Codella, the owner, died last year at age 67.

This past March, Marianina agreed to sell the site for $1.6 million to White Plains Hospital, to build a garage. The cost of remediating contamination was estimated at $1.3 million, and the deal required $1.25 million of the purchase price to be put in escrow to be used for the cleanup.

Bankruptcy judge Robert Drain approved the deal in May, according to court records, but the housing authority was still concerned that the hospital might try to re-litigate issues that had already been resolved.

“The source of the difficulties in settling this matter,” housing authority attorney Norman W. Bernstein stated in a July 12 letter to Judge Román, “appear to be Marianina’s and the hospital’s desire to minimize costs of cleanup versus the (authority’s) fiduciary duty to protect its community and ensure its property can be redeveloped for residential, not commercial, purposes.”

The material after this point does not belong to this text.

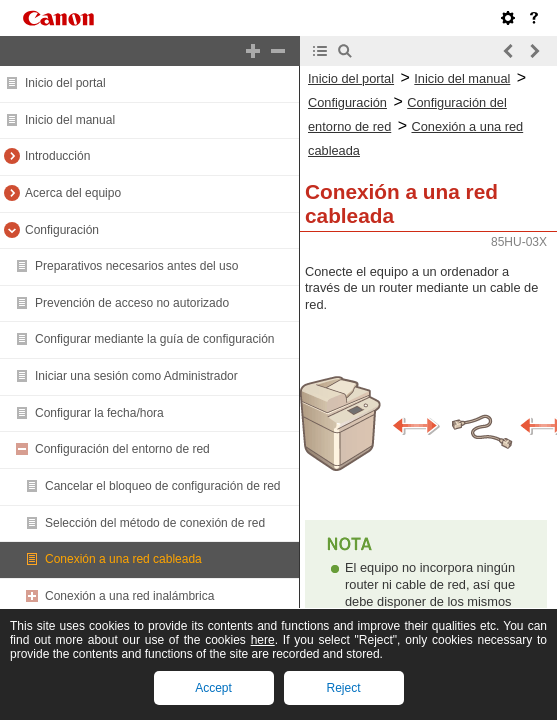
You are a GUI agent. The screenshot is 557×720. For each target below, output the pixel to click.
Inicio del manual (70, 120)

The federal and bankruptcy court judges ordered White Plains Hospital and Marianina to negotiate a rider to the sale agreement, binding the hospital to their prior rulings and all remediation obligations.

The housing authority’s opposition to the deal, hospital attorney Lee J. Lefkowitz stated in a July 13 letter, “is inexplicably standing in the way of cleaning this spill rather than aiding in it.”

Judge Román conditioned the sale on the terms outlined in the rider. And if the sale is completed, he ordered, White Plains Hospital will become the defendant in the cleanup lawsuit.